Throughout most of known human history, up until the last hundred years or so, the default form of the state has been the kingdom. Human history, as generations of schoolchildren have complained, is the coming and going of kings. If we look into the past for historical models for our stories, what we find are kingdoms and kings, with a few aberrant states here and there departing from the near-universal model, just to make things more interesting.
And where there are kings, they claim to be gods. This phenomenon, while not universal, has occurred worldwide, as kings attempt to enhance their prestige and elevate themselves above the common humanity that they rule. If kings are gods, their rule must be unquestionable. If kings are gods, it would be sacrilege to attempt to depose them. If kings are gods, the pomp with which they are surrounded is only natural. If one king is a god, he must certainly occupy a higher position than some other neighboring king who is not divine, and will probably conquer his kingdom.
The emperors of Japan were descended from the sun goddess Amaterasu. Kings of the Mayans were descended from the Hero Twins, and they served as their living representatives on Earth. Gilgamesh, king of Uruk and son of the goddess Ninsun, may not have started as a god, but he ended up as one. The Akkadian kings declared themselves gods while they were alive and ruling.
If kings were not entirely divine, they often claimed divine blood, descent from some god, which proved their right to the kingship. The tale of Theseus is a model: a bastard son of the god Poseidon, his exploits on his journey to Athens reveal his divine origin and, paradoxically, reveal him as the rightful heir to the kingdom of Athens. This story, essentially unchanged, has been told and retold to legitimatize a host of princes.

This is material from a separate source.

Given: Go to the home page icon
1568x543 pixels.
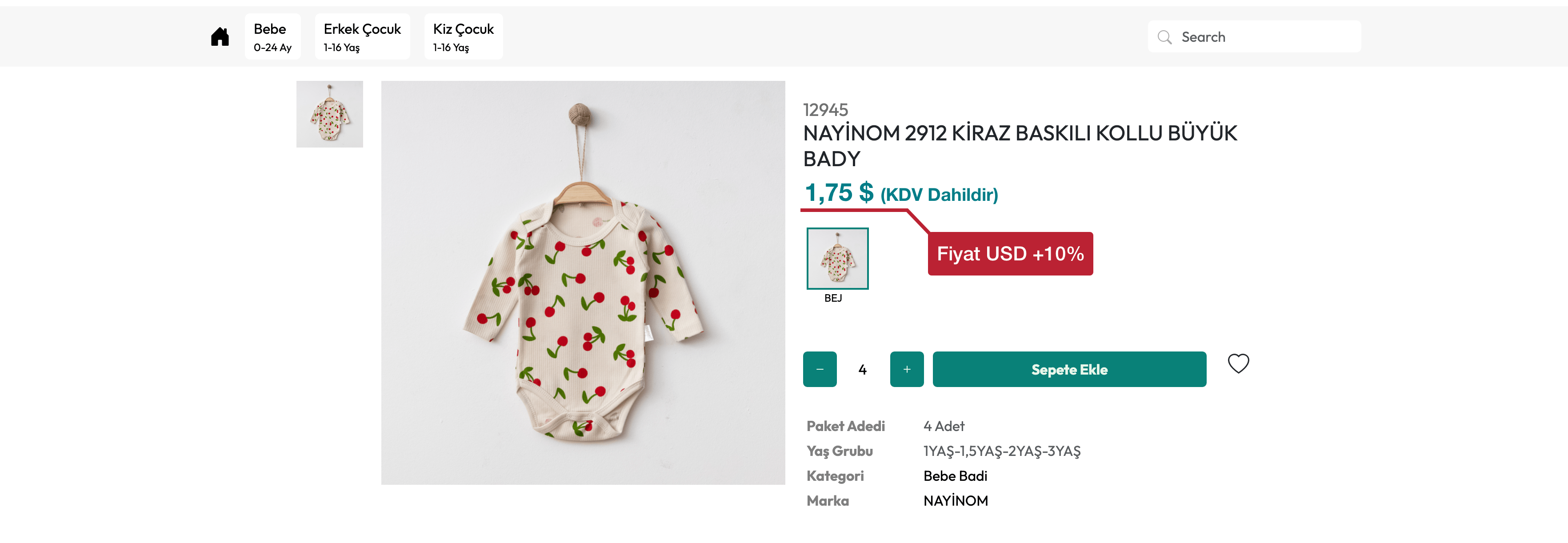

After Christianity took over Europe, the tradition of god-descended kings became politically incorrect, but the aura of divinity still clung to the institution of kingship. It is likely that many tales of Norse and Celtic gods were reverse-engineered to change the old gods to legendary or historical human kings, naming them as founders of dynasties such as the Norse Ynglings, descended from the god Freyr; King Arthur of legend may have originally been such a god.
As late as the eighteenth century, kings were still believed to have special quasi-divine powers, such as the ability to cure disease. Samuel Johnson was taken as a child to be touched by Queen Anne to cure scrofula, also known as The King’s Evil, as it was considered particularly susceptible to the monarch’s touch.
But the divinity of kings has by now faded almost everywhere, and the few remaining kings themselves are more often regarded as useless and expensive parasites, rather than wielding the power of gods. But the old stories still retain their power to stir the imagination. I suspect that as long as fantasy continues to be published, we will still see tales of kings, the sons of gods. Not for any yearning to be the subjects of a monarchy, but for the wonder of the story, the tales of gods who walked among humanity, and of kings who were divine.